Jak przekonywała Maja Zaborowska z Klubu Radnych Prezydenta Krzysztofa Żuka i wnioskodawczyni projektu, to odpowiedź na potrzeby mieszkanek miasta. Z pieniędzy Miasta Lublin pary starające się o dziecko będą mogły skorzystać przez trzy lata. Rocznie zabieg uda się wykonać 20-50 parom, co łącznie ma kosztować 1,5 miliona zł. Ponieważ in vitro często nie udaje się za pierwszym razem, dlatego w ramach programu będzie można przeprowadzić dwie próby zagnieżdżenia zarodka.

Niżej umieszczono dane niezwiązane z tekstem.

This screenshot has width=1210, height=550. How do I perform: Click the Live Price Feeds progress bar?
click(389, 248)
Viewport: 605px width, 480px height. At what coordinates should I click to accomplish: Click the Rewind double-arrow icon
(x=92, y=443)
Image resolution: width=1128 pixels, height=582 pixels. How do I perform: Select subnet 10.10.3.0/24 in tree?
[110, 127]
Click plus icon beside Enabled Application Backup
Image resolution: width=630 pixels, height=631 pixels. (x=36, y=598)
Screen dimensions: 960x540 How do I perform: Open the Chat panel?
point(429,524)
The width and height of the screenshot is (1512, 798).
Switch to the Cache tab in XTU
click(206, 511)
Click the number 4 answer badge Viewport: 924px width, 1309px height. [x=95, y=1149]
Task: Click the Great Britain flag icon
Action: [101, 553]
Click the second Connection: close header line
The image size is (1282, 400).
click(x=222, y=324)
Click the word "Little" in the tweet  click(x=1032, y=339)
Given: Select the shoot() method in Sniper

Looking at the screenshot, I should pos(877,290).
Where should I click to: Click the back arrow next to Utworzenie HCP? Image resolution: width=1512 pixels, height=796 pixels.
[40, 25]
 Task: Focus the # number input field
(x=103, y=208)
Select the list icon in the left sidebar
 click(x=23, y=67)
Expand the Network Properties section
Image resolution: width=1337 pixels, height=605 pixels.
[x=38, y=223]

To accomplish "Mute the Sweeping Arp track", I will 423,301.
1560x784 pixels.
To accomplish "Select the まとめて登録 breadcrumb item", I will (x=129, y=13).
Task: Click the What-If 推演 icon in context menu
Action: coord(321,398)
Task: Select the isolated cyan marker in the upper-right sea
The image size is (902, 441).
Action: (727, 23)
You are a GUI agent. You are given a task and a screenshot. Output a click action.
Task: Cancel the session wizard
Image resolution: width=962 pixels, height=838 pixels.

Zdania wśród radnych były jednak podzielone. Za inicjatywą zagłosowało 16 radnych, a 12 przeciw. Jednym z nich był Marcin Jakóbczyk z Klubu Radnych Prawa i Sprawiedliwości, który zresztą wnosił o odrzucenie projektu, odnosząc się do sumienia.
Człowiek nie ma prawa do posiadania drugiego człowieka. Zdajmy sobie sprawę z faktu, że to w swojej istocie uprzedmiotowieniem drugiej osoby. Dziecko nie jest rzeczą, ale darem - mówił podczas czwartkowej sesji.
In vitro z miejskich pieniędzy będzie mogło być wykonane w przypadku kobiety będącej w przedziale 25-40 lat. Ze swoim partnerem musi tworzyć związek małżeński albo partnerski.